# TASK STATEMENT
Copy every line below precisely as it appears.

Records drawn from a dataset
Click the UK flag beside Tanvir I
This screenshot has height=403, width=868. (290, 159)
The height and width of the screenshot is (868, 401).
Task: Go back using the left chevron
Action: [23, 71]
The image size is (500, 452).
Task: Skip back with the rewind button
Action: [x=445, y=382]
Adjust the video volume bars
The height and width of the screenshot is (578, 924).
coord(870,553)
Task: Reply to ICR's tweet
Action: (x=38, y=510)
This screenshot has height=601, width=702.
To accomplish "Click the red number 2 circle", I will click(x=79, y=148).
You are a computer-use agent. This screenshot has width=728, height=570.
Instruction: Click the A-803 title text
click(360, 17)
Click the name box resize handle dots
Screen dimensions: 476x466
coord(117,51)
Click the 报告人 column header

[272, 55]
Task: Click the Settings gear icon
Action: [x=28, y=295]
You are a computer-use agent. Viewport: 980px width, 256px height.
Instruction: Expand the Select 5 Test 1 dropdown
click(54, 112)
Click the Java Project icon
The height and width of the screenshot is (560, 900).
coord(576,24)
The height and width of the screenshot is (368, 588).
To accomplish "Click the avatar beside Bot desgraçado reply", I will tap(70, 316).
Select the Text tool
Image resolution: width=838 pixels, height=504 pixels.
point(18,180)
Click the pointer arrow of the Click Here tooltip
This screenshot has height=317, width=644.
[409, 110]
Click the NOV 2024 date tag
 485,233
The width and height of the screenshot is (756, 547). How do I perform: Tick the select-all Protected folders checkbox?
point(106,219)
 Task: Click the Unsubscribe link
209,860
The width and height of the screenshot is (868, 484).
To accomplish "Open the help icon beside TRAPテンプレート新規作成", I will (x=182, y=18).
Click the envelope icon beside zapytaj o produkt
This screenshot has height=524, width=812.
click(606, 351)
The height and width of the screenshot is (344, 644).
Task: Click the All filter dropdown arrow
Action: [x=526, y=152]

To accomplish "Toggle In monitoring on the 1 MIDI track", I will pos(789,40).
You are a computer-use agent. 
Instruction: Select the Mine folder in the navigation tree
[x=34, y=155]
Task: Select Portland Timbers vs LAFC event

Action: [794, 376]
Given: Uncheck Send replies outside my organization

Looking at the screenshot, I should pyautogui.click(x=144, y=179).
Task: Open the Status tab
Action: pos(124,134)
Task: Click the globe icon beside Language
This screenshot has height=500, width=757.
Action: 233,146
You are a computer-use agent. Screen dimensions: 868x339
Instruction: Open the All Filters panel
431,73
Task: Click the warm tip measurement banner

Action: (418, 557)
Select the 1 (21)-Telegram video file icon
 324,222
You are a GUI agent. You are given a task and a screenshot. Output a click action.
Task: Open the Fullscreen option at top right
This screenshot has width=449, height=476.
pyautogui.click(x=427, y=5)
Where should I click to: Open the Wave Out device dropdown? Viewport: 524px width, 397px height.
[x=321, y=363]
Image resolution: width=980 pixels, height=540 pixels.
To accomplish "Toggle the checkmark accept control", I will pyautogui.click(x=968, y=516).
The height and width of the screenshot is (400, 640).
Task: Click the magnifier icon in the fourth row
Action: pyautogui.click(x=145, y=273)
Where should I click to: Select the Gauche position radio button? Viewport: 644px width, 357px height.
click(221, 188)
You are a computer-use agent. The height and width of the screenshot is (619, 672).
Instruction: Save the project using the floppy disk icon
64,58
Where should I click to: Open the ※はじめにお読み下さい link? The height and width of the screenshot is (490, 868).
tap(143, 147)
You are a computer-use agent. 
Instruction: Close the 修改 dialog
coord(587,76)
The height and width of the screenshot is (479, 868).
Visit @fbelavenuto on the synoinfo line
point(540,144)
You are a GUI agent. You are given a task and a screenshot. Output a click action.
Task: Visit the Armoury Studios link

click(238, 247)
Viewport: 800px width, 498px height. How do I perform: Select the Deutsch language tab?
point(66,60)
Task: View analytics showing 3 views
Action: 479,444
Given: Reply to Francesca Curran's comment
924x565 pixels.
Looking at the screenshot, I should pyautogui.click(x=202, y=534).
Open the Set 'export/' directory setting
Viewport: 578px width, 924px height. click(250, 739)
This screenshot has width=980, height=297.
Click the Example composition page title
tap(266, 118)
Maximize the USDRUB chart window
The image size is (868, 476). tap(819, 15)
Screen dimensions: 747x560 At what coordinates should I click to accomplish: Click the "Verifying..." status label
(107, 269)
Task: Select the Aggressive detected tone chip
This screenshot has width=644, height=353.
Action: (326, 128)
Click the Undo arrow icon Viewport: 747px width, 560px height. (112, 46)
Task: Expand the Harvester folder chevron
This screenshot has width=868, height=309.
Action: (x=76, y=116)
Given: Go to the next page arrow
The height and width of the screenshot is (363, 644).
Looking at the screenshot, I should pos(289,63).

# ANSWER TO THIS EXERCISE
Click the UK flag beside Tanvir I
This screenshot has height=403, width=868. (290, 159)
The height and width of the screenshot is (868, 401).
Task: Go back using the left chevron
Action: [23, 71]
The image size is (500, 452).
Task: Skip back with the rewind button
Action: [x=445, y=382]
Adjust the video volume bars
The height and width of the screenshot is (578, 924).
coord(870,553)
Task: Reply to ICR's tweet
Action: (x=38, y=510)
This screenshot has height=601, width=702.
To accomplish "Click the red number 2 circle", I will click(x=79, y=148).
You are a computer-use agent. This screenshot has width=728, height=570.
Instruction: Click the A-803 title text
click(360, 17)
Click the name box resize handle dots
Screen dimensions: 476x466
coord(117,51)
Click the 报告人 column header

[272, 55]
Task: Click the Settings gear icon
Action: [x=28, y=295]
You are a computer-use agent. Viewport: 980px width, 256px height.
Instruction: Expand the Select 5 Test 1 dropdown
click(54, 112)
Click the Java Project icon
The height and width of the screenshot is (560, 900).
coord(576,24)
The height and width of the screenshot is (368, 588).
To accomplish "Click the avatar beside Bot desgraçado reply", I will tap(70, 316).
Select the Text tool
Image resolution: width=838 pixels, height=504 pixels.
point(18,180)
Click the pointer arrow of the Click Here tooltip
This screenshot has height=317, width=644.
[409, 110]
Click the NOV 2024 date tag
 485,233
The width and height of the screenshot is (756, 547). How do I perform: Tick the select-all Protected folders checkbox?
point(106,219)
 Task: Click the Unsubscribe link
209,860
The width and height of the screenshot is (868, 484).
To accomplish "Open the help icon beside TRAPテンプレート新規作成", I will (x=182, y=18).
Click the envelope icon beside zapytaj o produkt
This screenshot has height=524, width=812.
click(606, 351)
The height and width of the screenshot is (344, 644).
Task: Click the All filter dropdown arrow
Action: [x=526, y=152]

To accomplish "Toggle In monitoring on the 1 MIDI track", I will pos(789,40).
You are a computer-use agent. 
Instruction: Select the Mine folder in the navigation tree
[x=34, y=155]
Task: Select Portland Timbers vs LAFC event

Action: [794, 376]
Given: Uncheck Send replies outside my organization

Looking at the screenshot, I should pyautogui.click(x=144, y=179).
Task: Open the Status tab
Action: pos(124,134)
Task: Click the globe icon beside Language
This screenshot has height=500, width=757.
Action: 233,146
You are a computer-use agent. Screen dimensions: 868x339
Instruction: Open the All Filters panel
431,73
Task: Click the warm tip measurement banner

Action: (418, 557)
Select the 1 (21)-Telegram video file icon
 324,222
You are a GUI agent. You are given a task and a screenshot. Output a click action.
Task: Open the Fullscreen option at top right
This screenshot has width=449, height=476.
pyautogui.click(x=427, y=5)
Where should I click to: Open the Wave Out device dropdown? Viewport: 524px width, 397px height.
[x=321, y=363]
Image resolution: width=980 pixels, height=540 pixels.
To accomplish "Toggle the checkmark accept control", I will pyautogui.click(x=968, y=516).
The height and width of the screenshot is (400, 640).
Task: Click the magnifier icon in the fourth row
Action: pyautogui.click(x=145, y=273)
Where should I click to: Select the Gauche position radio button? Viewport: 644px width, 357px height.
click(221, 188)
You are a computer-use agent. The height and width of the screenshot is (619, 672).
Instruction: Save the project using the floppy disk icon
64,58
Where should I click to: Open the ※はじめにお読み下さい link? The height and width of the screenshot is (490, 868).
tap(143, 147)
You are a computer-use agent. 
Instruction: Close the 修改 dialog
coord(587,76)
The height and width of the screenshot is (479, 868).
Visit @fbelavenuto on the synoinfo line
point(540,144)
You are a GUI agent. You are given a task and a screenshot. Output a click action.
Task: Visit the Armoury Studios link

click(238, 247)
Viewport: 800px width, 498px height. How do I perform: Select the Deutsch language tab?
point(66,60)
Task: View analytics showing 3 views
Action: 479,444
Given: Reply to Francesca Curran's comment
924x565 pixels.
Looking at the screenshot, I should pyautogui.click(x=202, y=534).
Open the Set 'export/' directory setting
Viewport: 578px width, 924px height. click(250, 739)
This screenshot has width=980, height=297.
Click the Example composition page title
tap(266, 118)
Maximize the USDRUB chart window
The image size is (868, 476). tap(819, 15)
Screen dimensions: 747x560 At what coordinates should I click to accomplish: Click the "Verifying..." status label
(107, 269)
Task: Select the Aggressive detected tone chip
This screenshot has width=644, height=353.
Action: (326, 128)
Click the Undo arrow icon Viewport: 747px width, 560px height. (112, 46)
Task: Expand the Harvester folder chevron
This screenshot has width=868, height=309.
Action: (x=76, y=116)
Given: Go to the next page arrow
The height and width of the screenshot is (363, 644).
Looking at the screenshot, I should pos(289,63).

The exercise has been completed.